三島由紀夫と林房雄が「現代における右翼と左翼」と題して対談をしています。昭和44年12月号の「流動」に掲載されたものです。そこで2人は、政権という合法的暴力に対して、政権に与しない勢力の暴力について論じたのでした。
共産党からの転向組であった林は「右翼も頭山満の玄洋社、内田良平の黒竜会から北一輝、大川周明に至るまで暴力肯定です。頭山さんは伊藤博文をおどかしたし、来島恒喜は大隈重信に爆弾を投げるし、昭和の国粋派は、クーデター未遂、政府要人の暗殺をやってのけた」と述べつつ、「右翼も暴力否定などといいだしたら右翼じゃなくなる」と言い切っていました。
三島も「それがなくなっちゃだめだ」と応じています。そして、三島は「つまり義のために死ぬというのは人間の特徴で、動物にはない。義のために死なないのは、動物と人間の境目がつかないやつ。ロシアの場合テロリストは立派でしょう。ロシアの場合はちゃんとその人間が出ていますよ」とまで語っています。
つまり、テロというのは、そもそも右翼やアナーキストによるものが大半であり、死ぬことが前提だということです。山口二矢少年も自死しています。断頭台の露と消えることを覚悟しているからです。

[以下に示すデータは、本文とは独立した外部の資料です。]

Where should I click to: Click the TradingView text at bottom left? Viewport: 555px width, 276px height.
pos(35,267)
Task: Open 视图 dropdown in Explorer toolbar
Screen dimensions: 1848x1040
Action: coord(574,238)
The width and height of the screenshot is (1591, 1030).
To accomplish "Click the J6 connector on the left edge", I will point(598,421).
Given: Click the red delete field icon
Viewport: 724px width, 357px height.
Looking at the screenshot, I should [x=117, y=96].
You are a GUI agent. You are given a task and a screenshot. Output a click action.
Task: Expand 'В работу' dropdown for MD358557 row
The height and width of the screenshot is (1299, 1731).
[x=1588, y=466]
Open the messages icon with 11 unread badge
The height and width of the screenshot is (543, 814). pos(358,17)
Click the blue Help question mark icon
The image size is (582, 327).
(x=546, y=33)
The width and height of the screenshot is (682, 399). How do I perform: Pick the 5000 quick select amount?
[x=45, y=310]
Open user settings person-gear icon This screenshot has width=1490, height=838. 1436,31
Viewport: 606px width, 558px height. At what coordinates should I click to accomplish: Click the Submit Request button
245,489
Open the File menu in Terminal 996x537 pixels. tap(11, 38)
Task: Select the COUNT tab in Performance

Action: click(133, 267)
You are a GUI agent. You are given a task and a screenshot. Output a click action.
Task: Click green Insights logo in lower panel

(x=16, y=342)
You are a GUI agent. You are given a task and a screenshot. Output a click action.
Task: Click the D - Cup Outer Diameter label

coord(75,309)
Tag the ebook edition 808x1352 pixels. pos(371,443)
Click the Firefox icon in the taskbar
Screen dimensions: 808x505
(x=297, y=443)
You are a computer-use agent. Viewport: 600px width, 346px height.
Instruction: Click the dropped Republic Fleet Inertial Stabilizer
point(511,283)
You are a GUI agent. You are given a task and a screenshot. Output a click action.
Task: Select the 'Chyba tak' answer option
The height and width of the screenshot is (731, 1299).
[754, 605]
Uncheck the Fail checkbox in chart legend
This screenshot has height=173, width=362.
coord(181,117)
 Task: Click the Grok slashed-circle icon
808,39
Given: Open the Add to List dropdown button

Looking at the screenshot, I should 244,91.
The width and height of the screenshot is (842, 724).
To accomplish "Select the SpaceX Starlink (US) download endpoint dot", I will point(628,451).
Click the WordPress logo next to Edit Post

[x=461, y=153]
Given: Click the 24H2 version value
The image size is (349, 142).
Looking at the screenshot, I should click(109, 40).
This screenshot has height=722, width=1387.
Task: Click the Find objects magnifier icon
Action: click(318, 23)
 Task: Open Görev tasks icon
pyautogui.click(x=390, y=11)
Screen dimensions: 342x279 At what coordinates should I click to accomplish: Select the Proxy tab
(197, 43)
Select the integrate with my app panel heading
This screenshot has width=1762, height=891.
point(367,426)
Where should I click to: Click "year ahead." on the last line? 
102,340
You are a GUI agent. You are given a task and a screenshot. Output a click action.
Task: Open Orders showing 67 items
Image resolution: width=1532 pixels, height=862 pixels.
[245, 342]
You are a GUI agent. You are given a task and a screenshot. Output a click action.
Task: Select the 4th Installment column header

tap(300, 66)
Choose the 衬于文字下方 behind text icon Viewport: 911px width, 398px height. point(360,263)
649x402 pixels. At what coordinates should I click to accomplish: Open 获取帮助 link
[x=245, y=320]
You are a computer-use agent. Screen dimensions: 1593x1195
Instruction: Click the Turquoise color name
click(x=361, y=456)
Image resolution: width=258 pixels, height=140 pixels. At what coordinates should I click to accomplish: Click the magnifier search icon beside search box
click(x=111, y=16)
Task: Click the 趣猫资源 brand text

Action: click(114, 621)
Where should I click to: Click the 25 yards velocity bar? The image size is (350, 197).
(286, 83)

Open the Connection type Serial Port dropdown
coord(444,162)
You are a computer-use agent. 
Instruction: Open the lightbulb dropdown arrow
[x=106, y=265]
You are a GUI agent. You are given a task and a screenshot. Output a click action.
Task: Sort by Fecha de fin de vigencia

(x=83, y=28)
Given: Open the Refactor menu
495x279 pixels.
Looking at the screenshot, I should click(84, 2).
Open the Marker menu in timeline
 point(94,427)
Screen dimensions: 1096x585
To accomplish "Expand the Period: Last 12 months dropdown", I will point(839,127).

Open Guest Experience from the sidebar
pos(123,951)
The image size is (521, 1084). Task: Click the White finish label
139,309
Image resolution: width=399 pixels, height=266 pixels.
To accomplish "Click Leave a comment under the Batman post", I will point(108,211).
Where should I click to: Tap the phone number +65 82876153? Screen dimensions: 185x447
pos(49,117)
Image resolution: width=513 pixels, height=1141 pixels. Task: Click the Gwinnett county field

しかし、安倍さんを殺害したとされるテロリストも、岸田首相に爆発物を投げたテロリストも、何をしても許されると勘違いしています。そこに違いを感じてしまいます。民主主義にテロは付きものです。為政者は絶えず命を狙われます。根絶することは困難ですが、リベラルとか左翼とか自称する者たちのテロ肯定の意見は、あまりにも安易過ぎるのではないかと思います。